** Study material follows **
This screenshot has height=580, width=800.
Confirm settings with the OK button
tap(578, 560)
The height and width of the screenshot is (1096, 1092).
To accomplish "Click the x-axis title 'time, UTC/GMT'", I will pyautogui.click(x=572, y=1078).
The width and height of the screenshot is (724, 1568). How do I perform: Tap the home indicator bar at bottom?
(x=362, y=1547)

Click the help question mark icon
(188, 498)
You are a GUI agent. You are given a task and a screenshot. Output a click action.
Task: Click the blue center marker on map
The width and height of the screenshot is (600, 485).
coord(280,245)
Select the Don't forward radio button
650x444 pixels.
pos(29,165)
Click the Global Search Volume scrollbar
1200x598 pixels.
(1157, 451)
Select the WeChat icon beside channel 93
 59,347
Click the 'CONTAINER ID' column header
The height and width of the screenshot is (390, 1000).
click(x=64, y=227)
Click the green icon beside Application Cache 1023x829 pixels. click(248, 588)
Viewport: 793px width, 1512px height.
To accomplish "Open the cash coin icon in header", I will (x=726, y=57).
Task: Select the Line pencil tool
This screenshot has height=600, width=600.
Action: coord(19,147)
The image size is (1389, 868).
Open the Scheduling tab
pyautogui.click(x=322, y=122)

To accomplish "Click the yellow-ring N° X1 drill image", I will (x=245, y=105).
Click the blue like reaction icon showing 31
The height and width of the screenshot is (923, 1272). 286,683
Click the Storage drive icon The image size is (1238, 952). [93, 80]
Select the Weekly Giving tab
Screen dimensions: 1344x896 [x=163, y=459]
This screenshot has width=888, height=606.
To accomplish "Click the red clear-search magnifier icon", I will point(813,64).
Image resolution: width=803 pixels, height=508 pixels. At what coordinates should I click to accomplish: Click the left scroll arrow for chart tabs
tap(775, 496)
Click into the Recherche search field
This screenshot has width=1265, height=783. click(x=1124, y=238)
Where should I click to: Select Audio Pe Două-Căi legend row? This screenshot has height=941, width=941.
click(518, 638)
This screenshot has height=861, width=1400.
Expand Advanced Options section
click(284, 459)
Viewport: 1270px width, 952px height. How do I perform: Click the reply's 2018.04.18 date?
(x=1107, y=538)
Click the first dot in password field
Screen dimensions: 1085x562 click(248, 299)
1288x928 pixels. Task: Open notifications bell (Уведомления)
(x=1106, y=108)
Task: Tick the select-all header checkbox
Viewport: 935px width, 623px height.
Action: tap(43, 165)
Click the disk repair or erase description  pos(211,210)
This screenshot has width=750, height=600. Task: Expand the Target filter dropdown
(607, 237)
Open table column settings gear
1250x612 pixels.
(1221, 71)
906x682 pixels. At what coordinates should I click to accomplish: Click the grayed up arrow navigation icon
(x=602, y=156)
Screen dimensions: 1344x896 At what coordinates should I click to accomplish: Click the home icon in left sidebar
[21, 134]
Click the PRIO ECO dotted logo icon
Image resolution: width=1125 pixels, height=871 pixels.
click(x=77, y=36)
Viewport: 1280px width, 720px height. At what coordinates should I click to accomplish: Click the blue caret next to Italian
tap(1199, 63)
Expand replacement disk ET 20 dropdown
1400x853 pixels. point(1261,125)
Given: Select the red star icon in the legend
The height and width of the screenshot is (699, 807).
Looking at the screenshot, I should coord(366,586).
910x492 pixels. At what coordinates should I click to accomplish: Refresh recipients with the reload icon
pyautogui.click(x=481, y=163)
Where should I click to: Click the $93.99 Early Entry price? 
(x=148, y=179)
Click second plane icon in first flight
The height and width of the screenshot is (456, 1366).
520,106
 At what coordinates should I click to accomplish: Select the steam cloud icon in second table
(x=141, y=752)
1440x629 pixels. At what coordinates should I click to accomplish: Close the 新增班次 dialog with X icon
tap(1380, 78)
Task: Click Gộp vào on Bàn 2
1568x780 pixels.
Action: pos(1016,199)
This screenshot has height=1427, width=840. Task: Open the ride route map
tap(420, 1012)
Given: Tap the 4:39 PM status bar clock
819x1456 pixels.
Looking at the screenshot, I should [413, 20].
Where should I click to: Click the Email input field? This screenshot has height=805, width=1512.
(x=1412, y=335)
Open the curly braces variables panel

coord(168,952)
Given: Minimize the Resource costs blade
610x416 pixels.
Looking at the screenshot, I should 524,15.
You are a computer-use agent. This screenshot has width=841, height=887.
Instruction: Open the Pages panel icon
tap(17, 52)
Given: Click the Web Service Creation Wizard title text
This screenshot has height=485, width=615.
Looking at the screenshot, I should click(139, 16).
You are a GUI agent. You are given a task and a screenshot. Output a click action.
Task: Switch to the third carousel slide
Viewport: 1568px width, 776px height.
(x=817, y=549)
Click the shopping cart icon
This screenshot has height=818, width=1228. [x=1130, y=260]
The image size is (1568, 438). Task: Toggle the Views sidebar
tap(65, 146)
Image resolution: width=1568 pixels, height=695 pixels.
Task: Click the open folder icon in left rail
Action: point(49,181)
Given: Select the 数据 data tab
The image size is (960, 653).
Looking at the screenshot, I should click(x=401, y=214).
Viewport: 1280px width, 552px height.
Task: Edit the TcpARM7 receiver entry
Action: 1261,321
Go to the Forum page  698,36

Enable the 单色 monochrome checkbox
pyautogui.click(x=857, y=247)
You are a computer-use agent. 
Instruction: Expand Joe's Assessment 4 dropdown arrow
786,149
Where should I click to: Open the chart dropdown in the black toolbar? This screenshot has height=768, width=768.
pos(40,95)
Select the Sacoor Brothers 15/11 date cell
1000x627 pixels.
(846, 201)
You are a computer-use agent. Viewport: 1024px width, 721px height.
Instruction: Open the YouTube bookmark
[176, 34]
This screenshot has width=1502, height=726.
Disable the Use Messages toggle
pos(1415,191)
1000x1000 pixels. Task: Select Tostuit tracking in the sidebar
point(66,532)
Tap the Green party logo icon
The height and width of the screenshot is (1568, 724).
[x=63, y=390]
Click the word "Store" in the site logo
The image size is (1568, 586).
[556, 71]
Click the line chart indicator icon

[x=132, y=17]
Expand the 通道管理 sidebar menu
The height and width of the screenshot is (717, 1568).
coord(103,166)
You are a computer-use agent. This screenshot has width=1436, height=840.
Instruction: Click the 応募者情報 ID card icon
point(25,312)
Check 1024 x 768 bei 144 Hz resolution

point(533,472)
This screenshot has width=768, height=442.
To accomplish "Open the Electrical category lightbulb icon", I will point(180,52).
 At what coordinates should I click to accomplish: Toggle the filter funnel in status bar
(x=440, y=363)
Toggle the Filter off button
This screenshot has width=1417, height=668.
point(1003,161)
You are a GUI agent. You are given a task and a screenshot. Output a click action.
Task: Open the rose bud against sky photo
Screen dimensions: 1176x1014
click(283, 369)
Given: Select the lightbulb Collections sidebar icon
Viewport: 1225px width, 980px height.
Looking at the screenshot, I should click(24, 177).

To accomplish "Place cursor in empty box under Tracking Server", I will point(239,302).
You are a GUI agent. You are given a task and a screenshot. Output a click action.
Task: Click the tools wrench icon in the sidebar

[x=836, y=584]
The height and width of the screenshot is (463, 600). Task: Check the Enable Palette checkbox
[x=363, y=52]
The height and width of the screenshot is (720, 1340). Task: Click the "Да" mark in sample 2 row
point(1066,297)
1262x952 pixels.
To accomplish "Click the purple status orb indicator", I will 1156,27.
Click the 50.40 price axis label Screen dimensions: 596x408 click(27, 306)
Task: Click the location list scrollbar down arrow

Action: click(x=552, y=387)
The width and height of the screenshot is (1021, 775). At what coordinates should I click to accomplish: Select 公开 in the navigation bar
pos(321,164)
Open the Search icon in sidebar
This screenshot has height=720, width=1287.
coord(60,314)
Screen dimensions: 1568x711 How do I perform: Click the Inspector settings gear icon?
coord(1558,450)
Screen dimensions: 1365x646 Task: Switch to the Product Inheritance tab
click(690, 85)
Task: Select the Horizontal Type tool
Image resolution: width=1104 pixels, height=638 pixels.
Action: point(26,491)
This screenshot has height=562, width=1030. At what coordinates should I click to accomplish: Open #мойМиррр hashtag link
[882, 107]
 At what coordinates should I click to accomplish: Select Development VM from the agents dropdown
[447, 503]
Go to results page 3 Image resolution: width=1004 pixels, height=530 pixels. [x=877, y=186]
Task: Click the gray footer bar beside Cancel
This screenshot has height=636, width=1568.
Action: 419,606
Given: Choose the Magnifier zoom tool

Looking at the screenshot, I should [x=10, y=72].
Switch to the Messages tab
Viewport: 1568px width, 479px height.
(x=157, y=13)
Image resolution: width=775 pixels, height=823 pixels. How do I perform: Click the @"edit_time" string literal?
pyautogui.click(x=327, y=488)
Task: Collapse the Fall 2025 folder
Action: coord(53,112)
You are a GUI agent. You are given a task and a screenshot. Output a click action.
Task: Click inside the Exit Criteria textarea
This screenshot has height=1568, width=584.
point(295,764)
** End of Study material **
**What the task asks**
Every line of the listing that holds "axis" should be found and copied.

**Your solution**
To accomplish "Click the x-axis title 'time, UTC/GMT'", I will pyautogui.click(x=572, y=1078).
Click the 50.40 price axis label Screen dimensions: 596x408 click(27, 306)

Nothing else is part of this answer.